Collection entries>
________

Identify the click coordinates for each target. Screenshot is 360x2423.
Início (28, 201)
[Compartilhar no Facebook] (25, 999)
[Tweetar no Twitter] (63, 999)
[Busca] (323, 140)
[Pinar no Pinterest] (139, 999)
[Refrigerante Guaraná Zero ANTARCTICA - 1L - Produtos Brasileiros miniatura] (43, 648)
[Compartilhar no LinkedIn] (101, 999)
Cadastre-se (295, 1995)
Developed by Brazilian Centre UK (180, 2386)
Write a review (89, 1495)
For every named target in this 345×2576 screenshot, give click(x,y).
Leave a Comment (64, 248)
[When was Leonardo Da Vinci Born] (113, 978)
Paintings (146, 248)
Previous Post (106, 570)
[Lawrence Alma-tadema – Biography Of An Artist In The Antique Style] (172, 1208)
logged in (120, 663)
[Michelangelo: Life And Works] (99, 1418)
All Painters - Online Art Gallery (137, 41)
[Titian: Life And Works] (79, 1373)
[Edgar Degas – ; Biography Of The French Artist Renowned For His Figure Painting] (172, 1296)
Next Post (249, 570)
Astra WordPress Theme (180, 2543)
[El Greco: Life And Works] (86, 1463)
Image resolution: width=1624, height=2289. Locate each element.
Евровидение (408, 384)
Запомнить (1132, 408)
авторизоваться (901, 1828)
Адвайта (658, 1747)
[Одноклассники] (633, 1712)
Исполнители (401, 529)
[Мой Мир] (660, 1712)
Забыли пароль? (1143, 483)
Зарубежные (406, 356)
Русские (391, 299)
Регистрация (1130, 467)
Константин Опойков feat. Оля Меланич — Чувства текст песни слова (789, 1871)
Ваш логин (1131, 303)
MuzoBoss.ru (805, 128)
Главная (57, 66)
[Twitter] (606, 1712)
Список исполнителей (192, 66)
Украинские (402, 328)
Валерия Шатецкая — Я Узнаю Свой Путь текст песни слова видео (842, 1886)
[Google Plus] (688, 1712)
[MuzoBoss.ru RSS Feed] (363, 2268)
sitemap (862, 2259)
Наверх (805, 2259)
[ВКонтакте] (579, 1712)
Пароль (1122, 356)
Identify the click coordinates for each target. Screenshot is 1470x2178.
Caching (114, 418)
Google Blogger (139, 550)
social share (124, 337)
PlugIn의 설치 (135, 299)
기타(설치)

________

Line by line, retype all of the entries.

Task result>
Identify the click coordinates for each target. Screenshot is 360x2423.
Início (28, 201)
[Compartilhar no Facebook] (25, 999)
[Tweetar no Twitter] (63, 999)
[Busca] (323, 140)
[Pinar no Pinterest] (139, 999)
[Refrigerante Guaraná Zero ANTARCTICA - 1L - Produtos Brasileiros miniatura] (43, 648)
[Compartilhar no LinkedIn] (101, 999)
Cadastre-se (295, 1995)
Developed by Brazilian Centre UK (180, 2386)
Write a review (89, 1495)
For every named target in this 345×2576 screenshot, give click(x,y).
Leave a Comment (64, 248)
[When was Leonardo Da Vinci Born] (113, 978)
Paintings (146, 248)
Previous Post (106, 570)
[Lawrence Alma-tadema – Biography Of An Artist In The Antique Style] (172, 1208)
logged in (120, 663)
[Michelangelo: Life And Works] (99, 1418)
All Painters - Online Art Gallery (137, 41)
[Titian: Life And Works] (79, 1373)
[Edgar Degas – ; Biography Of The French Artist Renowned For His Figure Painting] (172, 1296)
Next Post (249, 570)
Astra WordPress Theme (180, 2543)
[El Greco: Life And Works] (86, 1463)
Image resolution: width=1624, height=2289. Locate each element.
Евровидение (408, 384)
Запомнить (1132, 408)
авторизоваться (901, 1828)
Адвайта (658, 1747)
[Одноклассники] (633, 1712)
Исполнители (401, 529)
[Мой Мир] (660, 1712)
Забыли пароль? (1143, 483)
Зарубежные (406, 356)
Русские (391, 299)
Регистрация (1130, 467)
Константин Опойков feat. Оля Меланич — Чувства текст песни слова (789, 1871)
Ваш логин (1131, 303)
MuzoBoss.ru (805, 128)
Главная (57, 66)
[Twitter] (606, 1712)
Список исполнителей (192, 66)
Украинские (402, 328)
Валерия Шатецкая — Я Узнаю Свой Путь текст песни слова видео (842, 1886)
[Google Plus] (688, 1712)
[MuzoBoss.ru RSS Feed] (363, 2268)
sitemap (862, 2259)
Наверх (805, 2259)
[ВКонтакте] (579, 1712)
Пароль (1122, 356)
Identify the click coordinates for each target. Screenshot is 1470x2178.
Caching (114, 418)
Google Blogger (139, 550)
social share (124, 337)
PlugIn의 설치 (135, 299)
기타(설치)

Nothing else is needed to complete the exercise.